Huzur-i Enver (Atba) 25 Ağustos 2017’de Almanya’nın Kalsruhe şehrinde Calsagahta Cuma hutbesi irşad etti. Kelime-yi Şehadet ve Fatiha Suresinden sonra şöyle buyurdu:

Bugün biz burada calsaya katılmak üzere toplandık. Her Ahmedi’nin bildiği gibi bizim calsa için bir araya gelmemiz herhangi bir dünyevi eğlence, şamata veya dünyevi bir gaye için değildir. Tam tersine buradaki programlara katılarak, manevi bir ortamda bulunarak  manevi ve ilmi seviyemizi artırmak; itikadî ve amelî durumumuzu daha iyi hale getirmek; takva edinmek; Allah’ın haklarını ve O’nun kullarının haklarını eda etmektir. İşte bu gayeleri bizim daima hatırımızda tutmamız gerekir. Ben, hz. Mesih-i Mevud’un (as) bazı yazılarını sunacağım.

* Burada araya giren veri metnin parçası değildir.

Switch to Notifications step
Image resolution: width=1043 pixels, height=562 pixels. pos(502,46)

İnançların ameller üzerinde etkisi olur konusunu açıklayarak hz. Mesih-i Mevud (as) şöyle buyurur: İslam’ın iki kısmı vardır; Birincisi, hiçbir şeyi Allah’a ortak koşmamak ve O’nun lütuflarının karşılığında O’na tam olarak itaat etmek. İkincisi; Mahlukatın haklarını tanıyarak mümkün olduğunca onları yerine getirmek. Bir insan doğru ve eksiksiz inancı benimserse ve hiçbir şeyi Allah’a ortak koşmazsa, onun amelleri kendiliğinden iyi olur. İşte bundan dolayı Müslümanlar doğru inancı terk ettiklerinde en sonunda deccal vesaireyi tanrı gibi kabul etmeye başladılar.

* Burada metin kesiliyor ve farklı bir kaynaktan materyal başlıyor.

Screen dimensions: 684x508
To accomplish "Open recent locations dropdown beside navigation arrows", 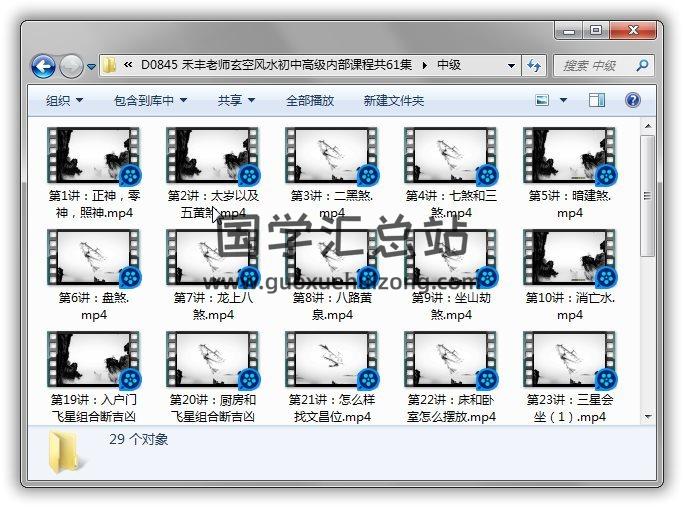I will (x=92, y=67).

Huzur-i Enver şöyle dedi: Şimdilerde dünyada büyük hükümetlerin bile dünyevî güçleri tanrı gibi kabul etmeye başladıklarını, onların oyuncağı durumuna düştüklerini görmekteyiz. Bugünlerde bunu her yerde görmekteyiz. Bireylerden tutun da Müslüman hükümetlere kadar durum aynıdır. Hz. Mesih-i Mevud (as) şöyle der:  Allah-u Teala bana sık sık “Elhayru küllühü fil Kuran” buyurdu. Onun talimatı, Allah vahid la şerik’tir (tek olan ve ortağı benzeri olmayan).  Kuran-ı Kerim her ne söylediyse kesinlikle doğrudur, bütün iyilikleri Kuran’da arayın ve Allah’a ibadet edin ve O’nun haklarını yerine getirin, ayrıca kulların haklarını da eda edin.

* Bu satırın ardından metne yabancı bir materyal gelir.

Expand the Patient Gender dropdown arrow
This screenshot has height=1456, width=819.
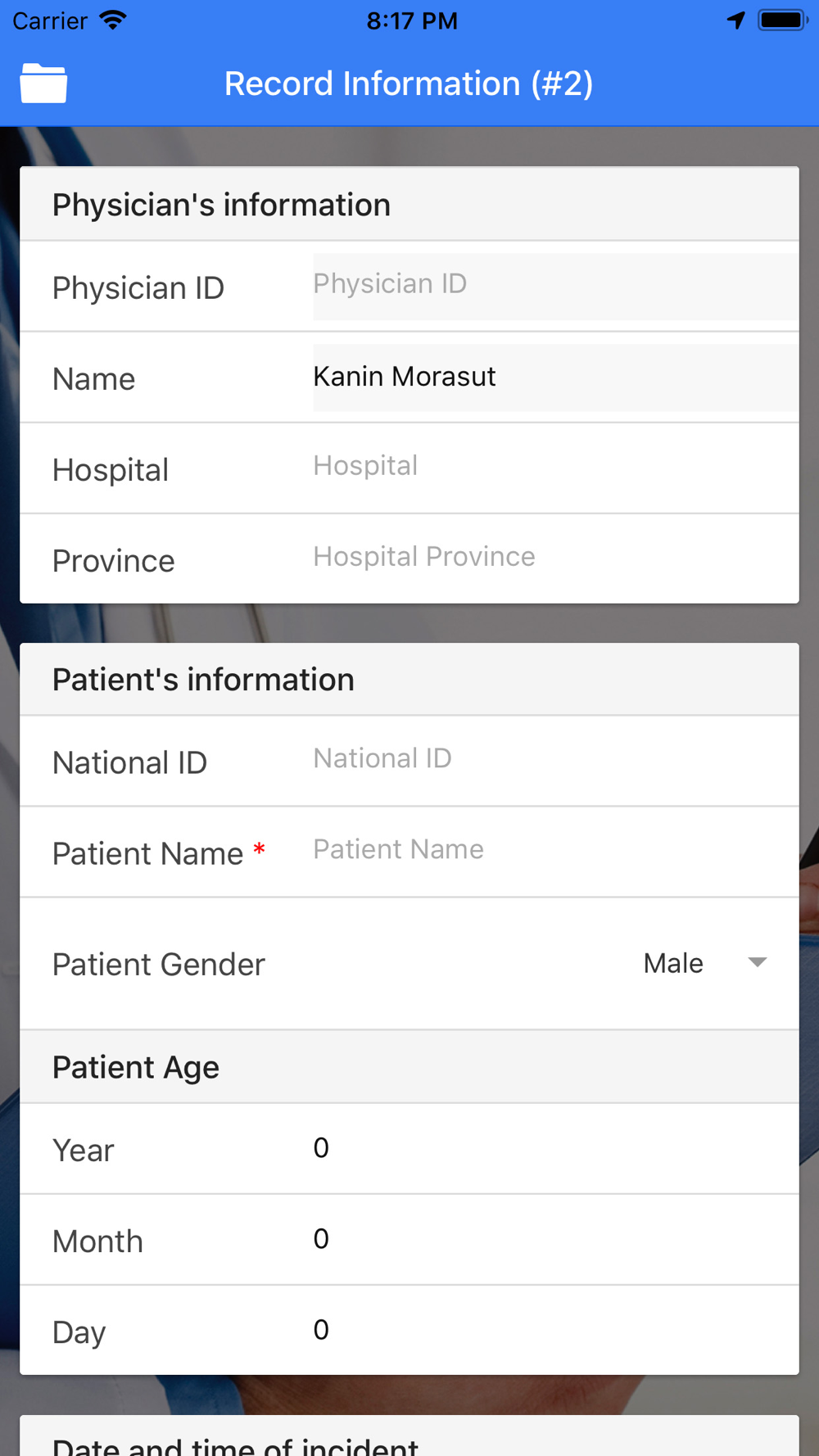[758, 962]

Hz. Mesih-i Mevud (as) şöyle buyurur: Bu cemaatin kurulmasının asıl gayesi, Allah-u Teala hakkında irfan elde edilsin, dua ve ibadetin hakikati bilinsin diyedir. Sadece dua edip tedbire başvurmayan birisi nasıl hatalı ise, aynı şekilde tedbirin yeterli olduğunu zanneden birisi de mülhittir. Tedbir ve duanın birleşimi İslam’dır.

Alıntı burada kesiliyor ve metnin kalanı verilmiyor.